------ MATERIAL FOR THIS TASK ------

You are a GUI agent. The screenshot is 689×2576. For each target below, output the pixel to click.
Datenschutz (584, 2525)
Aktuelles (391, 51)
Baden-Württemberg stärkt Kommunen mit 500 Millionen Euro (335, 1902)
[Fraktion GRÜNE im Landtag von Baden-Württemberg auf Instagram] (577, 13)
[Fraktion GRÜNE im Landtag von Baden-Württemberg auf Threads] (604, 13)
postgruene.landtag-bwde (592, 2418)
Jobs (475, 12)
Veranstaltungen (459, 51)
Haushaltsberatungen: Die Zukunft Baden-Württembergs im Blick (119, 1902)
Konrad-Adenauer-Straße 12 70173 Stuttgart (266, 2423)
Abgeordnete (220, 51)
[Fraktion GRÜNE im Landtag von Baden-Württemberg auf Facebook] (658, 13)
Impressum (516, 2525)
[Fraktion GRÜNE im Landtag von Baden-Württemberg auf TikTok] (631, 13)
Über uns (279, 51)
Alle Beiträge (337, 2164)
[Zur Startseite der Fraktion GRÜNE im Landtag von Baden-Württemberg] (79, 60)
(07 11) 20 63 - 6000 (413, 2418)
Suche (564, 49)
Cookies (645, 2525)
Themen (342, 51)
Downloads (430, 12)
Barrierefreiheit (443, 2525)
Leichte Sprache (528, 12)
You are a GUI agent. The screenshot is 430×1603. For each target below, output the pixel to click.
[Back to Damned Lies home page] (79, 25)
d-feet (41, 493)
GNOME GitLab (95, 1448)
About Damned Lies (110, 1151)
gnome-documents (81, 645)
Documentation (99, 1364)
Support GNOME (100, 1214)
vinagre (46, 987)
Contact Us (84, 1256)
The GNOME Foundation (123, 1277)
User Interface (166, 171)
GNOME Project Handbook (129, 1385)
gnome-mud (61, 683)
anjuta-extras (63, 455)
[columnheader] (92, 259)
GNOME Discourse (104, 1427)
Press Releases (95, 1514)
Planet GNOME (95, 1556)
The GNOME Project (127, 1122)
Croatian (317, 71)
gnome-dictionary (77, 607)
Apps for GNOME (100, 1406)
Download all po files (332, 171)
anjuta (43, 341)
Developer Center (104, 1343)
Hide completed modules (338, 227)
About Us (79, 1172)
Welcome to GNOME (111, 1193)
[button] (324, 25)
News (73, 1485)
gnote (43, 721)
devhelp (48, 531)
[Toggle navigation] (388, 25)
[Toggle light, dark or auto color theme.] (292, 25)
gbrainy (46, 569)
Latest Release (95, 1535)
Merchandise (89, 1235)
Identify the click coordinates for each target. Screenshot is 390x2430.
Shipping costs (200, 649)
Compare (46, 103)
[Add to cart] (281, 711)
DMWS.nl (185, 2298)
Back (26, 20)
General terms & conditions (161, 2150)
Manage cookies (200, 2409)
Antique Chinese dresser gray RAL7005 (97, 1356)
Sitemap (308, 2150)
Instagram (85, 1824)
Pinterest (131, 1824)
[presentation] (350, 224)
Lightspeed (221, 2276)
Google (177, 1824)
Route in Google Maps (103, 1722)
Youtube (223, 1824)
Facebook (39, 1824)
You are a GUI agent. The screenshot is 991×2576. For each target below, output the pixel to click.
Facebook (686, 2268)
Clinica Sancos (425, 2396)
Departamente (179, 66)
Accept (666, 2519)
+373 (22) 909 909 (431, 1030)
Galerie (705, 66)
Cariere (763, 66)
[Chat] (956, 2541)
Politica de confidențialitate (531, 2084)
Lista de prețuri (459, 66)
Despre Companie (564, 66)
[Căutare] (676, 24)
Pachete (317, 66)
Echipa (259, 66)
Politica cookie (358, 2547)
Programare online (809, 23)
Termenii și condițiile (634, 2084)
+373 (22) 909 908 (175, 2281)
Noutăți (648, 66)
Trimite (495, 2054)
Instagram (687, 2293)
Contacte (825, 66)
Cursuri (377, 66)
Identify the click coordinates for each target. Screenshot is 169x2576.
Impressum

------

▶ [HOW TO COMPLETE THIS TASK]
The data should be written out again in full, exactly as it stands.

▶ [EXERCISE ANSWER]
You are a GUI agent. The screenshot is 689×2576. For each target below, output the pixel to click.
Datenschutz (584, 2525)
Aktuelles (391, 51)
Baden-Württemberg stärkt Kommunen mit 500 Millionen Euro (335, 1902)
[Fraktion GRÜNE im Landtag von Baden-Württemberg auf Instagram] (577, 13)
[Fraktion GRÜNE im Landtag von Baden-Württemberg auf Threads] (604, 13)
postgruene.landtag-bwde (592, 2418)
Jobs (475, 12)
Veranstaltungen (459, 51)
Haushaltsberatungen: Die Zukunft Baden-Württembergs im Blick (119, 1902)
Konrad-Adenauer-Straße 12 70173 Stuttgart (266, 2423)
Abgeordnete (220, 51)
[Fraktion GRÜNE im Landtag von Baden-Württemberg auf Facebook] (658, 13)
Impressum (516, 2525)
[Fraktion GRÜNE im Landtag von Baden-Württemberg auf TikTok] (631, 13)
Über uns (279, 51)
Alle Beiträge (337, 2164)
[Zur Startseite der Fraktion GRÜNE im Landtag von Baden-Württemberg] (79, 60)
(07 11) 20 63 - 6000 (413, 2418)
Suche (564, 49)
Cookies (645, 2525)
Themen (342, 51)
Downloads (430, 12)
Barrierefreiheit (443, 2525)
Leichte Sprache (528, 12)
You are a GUI agent. The screenshot is 430×1603. For each target below, output the pixel to click.
[Back to Damned Lies home page] (79, 25)
d-feet (41, 493)
GNOME GitLab (95, 1448)
About Damned Lies (110, 1151)
gnome-documents (81, 645)
Documentation (99, 1364)
Support GNOME (100, 1214)
vinagre (46, 987)
Contact Us (84, 1256)
The GNOME Foundation (123, 1277)
User Interface (166, 171)
GNOME Project Handbook (129, 1385)
gnome-mud (61, 683)
anjuta-extras (63, 455)
[columnheader] (92, 259)
GNOME Discourse (104, 1427)
Press Releases (95, 1514)
Planet GNOME (95, 1556)
The GNOME Project (127, 1122)
Croatian (317, 71)
gnome-dictionary (77, 607)
Apps for GNOME (100, 1406)
Download all po files (332, 171)
anjuta (43, 341)
Developer Center (104, 1343)
Hide completed modules (338, 227)
About Us (79, 1172)
Welcome to GNOME (111, 1193)
[button] (324, 25)
News (73, 1485)
gnote (43, 721)
devhelp (48, 531)
[Toggle navigation] (388, 25)
[Toggle light, dark or auto color theme.] (292, 25)
gbrainy (46, 569)
Latest Release (95, 1535)
Merchandise (89, 1235)
Identify the click coordinates for each target. Screenshot is 390x2430.
Shipping costs (200, 649)
Compare (46, 103)
[Add to cart] (281, 711)
DMWS.nl (185, 2298)
Back (26, 20)
General terms & conditions (161, 2150)
Manage cookies (200, 2409)
Antique Chinese dresser gray RAL7005 (97, 1356)
Sitemap (308, 2150)
Instagram (85, 1824)
Pinterest (131, 1824)
[presentation] (350, 224)
Lightspeed (221, 2276)
Google (177, 1824)
Route in Google Maps (103, 1722)
Youtube (223, 1824)
Facebook (39, 1824)
You are a GUI agent. The screenshot is 991×2576. For each target below, output the pixel to click.
Facebook (686, 2268)
Clinica Sancos (425, 2396)
Departamente (179, 66)
Accept (666, 2519)
+373 (22) 909 909 (431, 1030)
Galerie (705, 66)
Cariere (763, 66)
[Chat] (956, 2541)
Politica de confidențialitate (531, 2084)
Lista de prețuri (459, 66)
Despre Companie (564, 66)
[Căutare] (676, 24)
Pachete (317, 66)
Echipa (259, 66)
Politica cookie (358, 2547)
Programare online (809, 23)
Termenii și condițiile (634, 2084)
+373 (22) 909 908 (175, 2281)
Noutăți (648, 66)
Trimite (495, 2054)
Instagram (687, 2293)
Contacte (825, 66)
Cursuri (377, 66)
Identify the click coordinates for each target. Screenshot is 169x2576.
Impressum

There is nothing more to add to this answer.